The Aurora Management Workbench (AMW):A Toolkit for Building and Managing Distributed Software Applications

Ren Yansong
Lucent Technologies


Abstract

The Aurora Management Workbench (AMW) provides a software framework and tools for building and managing reliable distributed software applications. A unique combination of software libraries and code generation tools provide reusable and customized “reliability components”. These components are combined to implement many application-management functions, such as initialization and fault tolerance, which are traditionally hand crafted from scratch each time a new distributed software application is developed. Based on a high-level description of an application's management needs, the AMW tools automatically piece together and correctly configure the appropriate reliability components. Application components simply "plug in" to the AMW framework to acquire the management functionality they need. Using AMW, application developers implement only a small fraction of the management software traditionally required for distributed software applications – AMW provides all the rest. While most documented efforts in fault-tolerant computing address the problem of recovering from failures that occur during normal system operation, an often-overlooked problem is dependably bringing a (distributed) system to a point where it can begin performing its duties – this is the task of initialization.
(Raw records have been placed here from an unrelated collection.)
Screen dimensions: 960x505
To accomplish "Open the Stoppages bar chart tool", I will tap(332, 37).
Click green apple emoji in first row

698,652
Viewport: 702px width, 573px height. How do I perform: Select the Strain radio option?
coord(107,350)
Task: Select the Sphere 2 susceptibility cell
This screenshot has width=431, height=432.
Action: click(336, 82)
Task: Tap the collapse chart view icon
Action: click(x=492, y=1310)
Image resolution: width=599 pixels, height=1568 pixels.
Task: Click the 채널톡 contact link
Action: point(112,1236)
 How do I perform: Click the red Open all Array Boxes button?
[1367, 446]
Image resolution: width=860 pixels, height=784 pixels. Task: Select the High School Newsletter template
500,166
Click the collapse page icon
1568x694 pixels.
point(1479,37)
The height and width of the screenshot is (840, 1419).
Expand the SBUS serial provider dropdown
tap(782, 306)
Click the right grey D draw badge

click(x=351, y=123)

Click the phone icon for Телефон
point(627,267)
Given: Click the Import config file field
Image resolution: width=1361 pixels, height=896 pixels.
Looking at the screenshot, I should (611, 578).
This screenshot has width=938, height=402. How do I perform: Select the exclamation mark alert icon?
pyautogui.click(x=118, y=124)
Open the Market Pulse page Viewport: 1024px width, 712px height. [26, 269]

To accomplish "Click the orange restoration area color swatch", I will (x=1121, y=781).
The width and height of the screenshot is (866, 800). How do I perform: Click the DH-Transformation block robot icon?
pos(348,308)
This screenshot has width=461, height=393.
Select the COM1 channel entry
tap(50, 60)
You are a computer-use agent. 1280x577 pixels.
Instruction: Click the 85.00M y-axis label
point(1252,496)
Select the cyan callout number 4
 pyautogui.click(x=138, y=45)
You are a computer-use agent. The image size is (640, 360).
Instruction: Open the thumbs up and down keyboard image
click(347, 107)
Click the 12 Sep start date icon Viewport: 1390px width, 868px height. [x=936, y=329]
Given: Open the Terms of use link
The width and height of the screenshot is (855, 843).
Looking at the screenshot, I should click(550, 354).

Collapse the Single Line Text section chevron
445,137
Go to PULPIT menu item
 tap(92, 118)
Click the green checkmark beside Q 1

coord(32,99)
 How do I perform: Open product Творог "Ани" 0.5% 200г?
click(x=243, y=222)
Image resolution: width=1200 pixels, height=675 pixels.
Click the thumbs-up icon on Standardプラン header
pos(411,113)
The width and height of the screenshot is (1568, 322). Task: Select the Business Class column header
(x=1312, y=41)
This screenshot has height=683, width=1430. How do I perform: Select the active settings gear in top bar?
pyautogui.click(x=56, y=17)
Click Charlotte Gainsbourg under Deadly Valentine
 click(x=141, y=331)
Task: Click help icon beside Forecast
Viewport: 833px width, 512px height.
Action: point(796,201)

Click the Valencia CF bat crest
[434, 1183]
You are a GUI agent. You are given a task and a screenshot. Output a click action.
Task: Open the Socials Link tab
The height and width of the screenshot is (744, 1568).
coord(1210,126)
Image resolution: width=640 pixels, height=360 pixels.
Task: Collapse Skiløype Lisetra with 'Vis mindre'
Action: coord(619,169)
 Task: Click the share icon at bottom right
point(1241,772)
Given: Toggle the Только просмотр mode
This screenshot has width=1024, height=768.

Large-scale distributed systems may take hours to initialize. For such systems, a key challenge is tolerating failures that occur during initialization, while still completing initialization in a timely manner. We have developed a dependable initialization model that captures the architecture of the system to be initialized, as well as interdependencies among system components. We show that overall system initialization may sometimes complete more quickly if recovery actions during initialization are deferred as opposed to commencing recovery actions as soon as a failure is detected. This observation leads us to introduce a recovery decision function that dynamically assesses when to take recovery actions. Experimental results show that our algorithm incurs lower initialization overhead than that of a conventional initialization algorithm. This work is the first effort we are aware of that formally studies the challenges of initializing a distributed system in the presence of failures. In this talk, we first give a brief overview of the AMW framework and tools, and then discuss the dependable initialization problem and our solution in more detail.